Answer
See the detailed answer below.
Work Step by Step
$$\color{blue}{\bf [a]}$$
First, we need to draw the electric field direction at the black dot, as seen below.
Thus, from the figure below, we can see that
$$E_1= \dfrac{k|q_1|}{r_1^2}\;\hat i$$
Plug the known;
$$E_1= \dfrac{(9.0\times 10^{ 9})(5\times 10^{-9})}{0.05^2}\;\hat i$$
$$E_1=({\bf 18,000}\;\hat i )\;{\rm N/C}\tag 1$$
$$E_2=\dfrac{k|q_2|}{r_2^2}(-\cos\theta\;\hat i-\sin\theta\;\hat j)$$
where $\sin\theta= 0.03/r_2$, $\cos\theta=0.05/r_2$.
Thus,
$$E_2=\dfrac{k|q_2|}{r_2^3}(-0.05 \;\hat i-0.03\;\hat j)$$
where $r_2=\sqrt{0.03^2+0.05^2}$
$$E_2=\dfrac{(9.0\times 10^{ 9})(10\times 10^{-9})}{(0.03^2+0.05^2)^{3/2}}(-0.05 \;\hat i-0.03\;\hat j)$$
$$E_2=({\bf -22,698}\;\hat i-{\bf 13,619}\;\hat j)\;\rm N/C\tag 2$$
$$E_3= \dfrac{kq_3}{r_3^2}\;\hat j$$
Plug the known;
$$E_3= \dfrac{(9.0\times 10^{ 9})(10\times 10^{-9})}{0.03^2}\;\hat j$$
$$E_3=({\bf 100,000}\;\hat j )\;{\rm N/C}\tag 3$$
Therefore, the net electric field in a component form is given by
$$E_{net}=E_1+E_2+E_3$$
Plugging from above (1), (2), (3),
$$E_{net}=[ 18,000\;\hat i]+[ -22,698\;\hat i- 13,619\;\hat j]+[100,000\;\hat j] $$
$$E_{net}= (\color{red}{\bf -4,698}\;\hat i +\color{red}{\bf 86,381}\;\hat j)\;\rm N/C $$
$$\color{blue}{\bf [b]}$$
The net electric field as a magnitude is given by
$$E_{net}=\sqrt{E_x^2+E_y^2}$$
$$E_{net}=\sqrt{4,698^2+86,381^2}$$
$$E_{net}= \color{red}{\bf 86,509}\;\rm N/C$$
And since the $x$-component is negative and the $y$-component is positive, the angle of the net electric field is in the second quadrant.

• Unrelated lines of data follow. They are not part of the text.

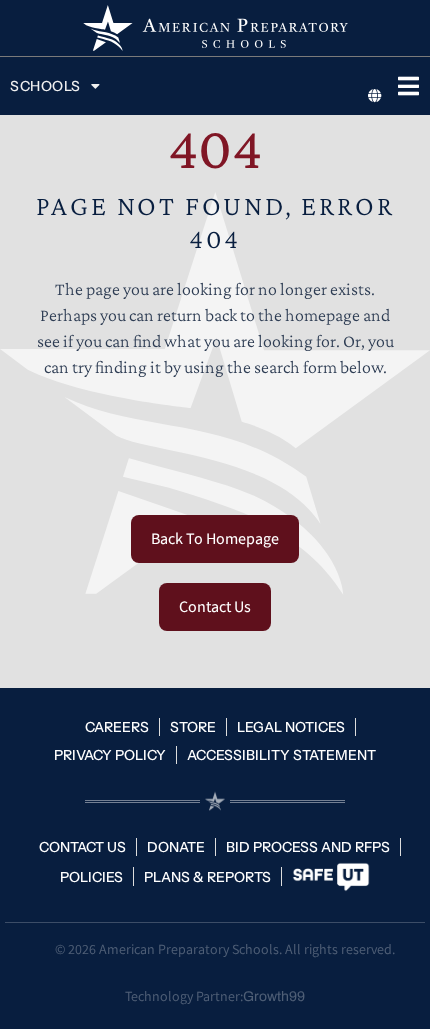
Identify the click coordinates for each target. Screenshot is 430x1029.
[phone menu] (408, 86)
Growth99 (274, 996)
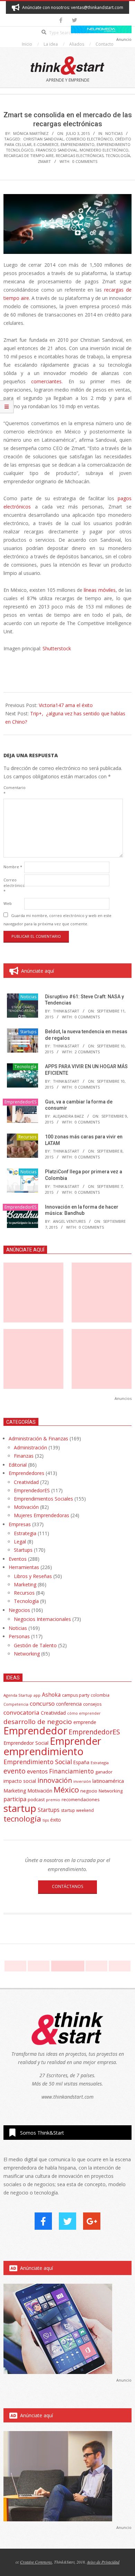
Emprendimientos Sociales (43, 1498)
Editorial (18, 1464)
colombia (100, 1695)
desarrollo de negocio (37, 1721)
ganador (103, 1772)
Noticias (114, 133)
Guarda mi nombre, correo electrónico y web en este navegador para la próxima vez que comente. (57, 919)
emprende (84, 1722)
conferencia (69, 1703)
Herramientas (24, 1567)
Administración (30, 1447)
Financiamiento (71, 1771)
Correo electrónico (13, 885)
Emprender (75, 1741)
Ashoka (51, 1694)
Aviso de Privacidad (103, 2562)
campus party (75, 1695)
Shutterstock (57, 648)
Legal (20, 1541)
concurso (42, 1703)
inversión (82, 1781)
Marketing (25, 1584)
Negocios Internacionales (42, 1619)
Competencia (15, 1704)
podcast (36, 1799)
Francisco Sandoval (57, 150)
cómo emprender (84, 1713)
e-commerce (46, 144)
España (81, 1762)
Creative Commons (36, 2562)
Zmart (44, 161)
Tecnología (25, 1067)
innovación (54, 1780)
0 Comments (84, 161)
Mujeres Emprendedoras (41, 1515)
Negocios (19, 1610)
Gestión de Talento (35, 1645)
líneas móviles (99, 590)
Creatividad (26, 1482)
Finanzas (24, 1455)
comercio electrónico (89, 138)
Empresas (20, 1524)
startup (19, 1808)
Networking (27, 1653)
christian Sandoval (43, 138)
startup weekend (77, 1810)
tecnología (118, 155)
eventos (37, 1771)
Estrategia (25, 1533)
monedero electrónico (104, 150)
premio (53, 1799)
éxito (55, 1820)
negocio (88, 1791)
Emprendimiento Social (37, 1762)
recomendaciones (81, 1799)
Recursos (27, 1137)
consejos (92, 1704)
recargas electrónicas (80, 155)
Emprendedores (26, 1473)
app (37, 1695)
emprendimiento (77, 144)
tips (46, 1820)
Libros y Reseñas (33, 1576)
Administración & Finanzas (38, 1438)
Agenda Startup (17, 1695)
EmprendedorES (20, 1102)
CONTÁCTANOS (67, 1886)
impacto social (19, 1781)
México (66, 1789)
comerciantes (46, 381)
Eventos (18, 1559)
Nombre (12, 866)
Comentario (13, 790)
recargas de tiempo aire (29, 155)
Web (7, 903)
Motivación (26, 1507)
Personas (19, 1636)
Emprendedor (35, 1730)
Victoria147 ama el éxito (66, 705)
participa (14, 1799)
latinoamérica (108, 1780)
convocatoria (21, 1712)
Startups (28, 1032)
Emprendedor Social (25, 1743)
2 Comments (87, 1051)
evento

Hence, its angle is given by
$$\theta_{net}=180^\circ-\tan^{-1}\left[ \dfrac{E_y}{E_x}\right]=180^\circ-\tan^{-1}\left[ \dfrac{86,381}{4,698}\right] $$
$$\theta_{net}=\color{red}{\bf 93.1}^\circ\tag{CCW}$$
Its direction is 93.1$^\circ$ counterclockwise from the $+x$-direction.